Born in St. Louis, Tenney arrived in Los Angeles as a boy of ten in 1908 with his parents. During World War I, he fought with the American Expeditionary Force in France. Upon his return, he married Leda Westrem, a 16 year-old stenographer, and they had a baby while living at 3764 South Main street, Los Angeles. Marital problems ensued when Tenney became a professional musician in 1919, forming the Majestic Orchestra. He spent 1920 to 1923 playing dance halls and hotels in Calexico and Mexicali. Leda filed for separation on the grounds of desertion and non-support in July 1920, and was awarded custody and support. However, she was killed in an automobile accident in January 1921.

When bookings in the better Calexico places were full, the Majestic played less-desirable clubs in Mexicali. When the distraught widower was offered a steady job (now called a residency) at the Imperial Cabaret, Tenney accepted, and started writing his famous melody, which he initially called "The Waltz", then eventually "Mexicali Rose". People came to believe that the song had been named after one of the dance hall girls with a dubious reputation, called Rose Erskine. However, Tenney always denied this assumption.

Later in his career, he commented on the naming of the song: "There was an old lady who ran a boarding house in Brawley. Every 30 days when the railroad men were paid, she came to Mexicali.

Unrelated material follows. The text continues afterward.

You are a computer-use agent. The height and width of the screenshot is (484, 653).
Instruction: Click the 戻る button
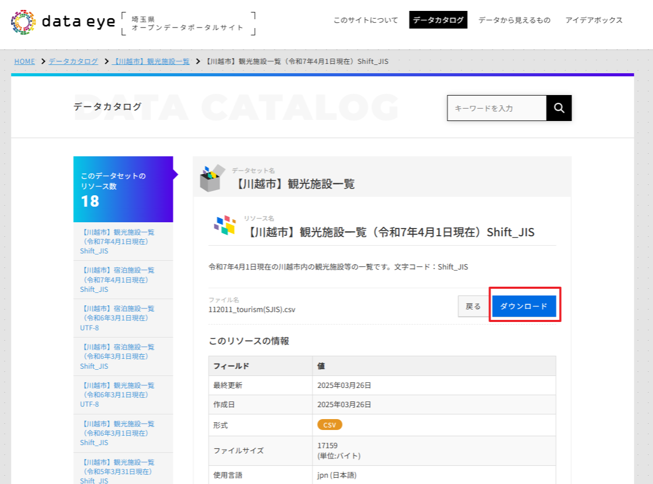tap(473, 306)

We'd play the waltz for her, and she'd sit around drinking and crying. She must have been 50 or 60 years old and weighed 200 pounds. I don't know what her name was but Jack Hazelip, my saxophone player called her 'Mexicali Rose.' I already had the tune and we started fiddling around with the words as a result of watching her cry."

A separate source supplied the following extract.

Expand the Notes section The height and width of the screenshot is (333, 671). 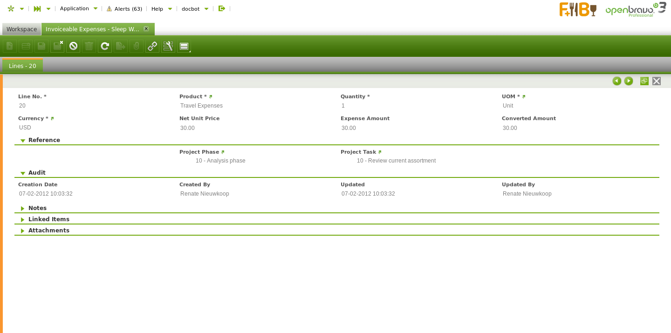pos(23,209)
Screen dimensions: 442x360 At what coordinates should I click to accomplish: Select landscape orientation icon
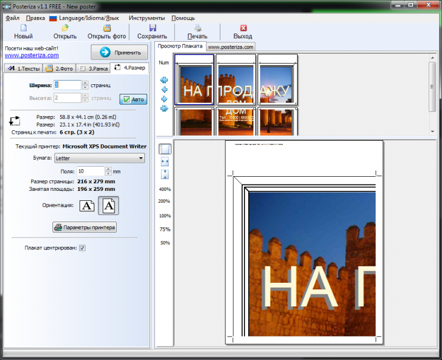87,206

The song was first played by Jack Tenney and the Majestic Orchestra in 1922, with Helen Stone on vocals, but there is no evidence of a recording being made. According to Tenney, "Helen Stone, the singer, liked the song so much that she put up the money for the first publication. I gave her half interest, and put her name on the number as the writer of the lyrics. It was a fine investment as we are still deriving royalties." After the song was published on March 10, 1923, it was recorded as an instrumental, "Rosa de Mexicali", by the International Novelty Orchestra on September 6, 1923, in New York. It was issued for the Mexican market on Victor 77255 in March 1924, with the band under the name Orquesta Internacional. It sold 13,936 copies.

Lewis James also recorded the song in September 1923 for Okeh Records. Tenney, however, turned his energies towards night law school, and moved back to Los Angeles in 1928. The 1929 sound film, Mexicali Rose, starring Barbara Stanwyck, came and went. He reportedly sold his interest in "Mexicali Rose" for two to three thousand dollars to the M.M. Cole Company of Chicago.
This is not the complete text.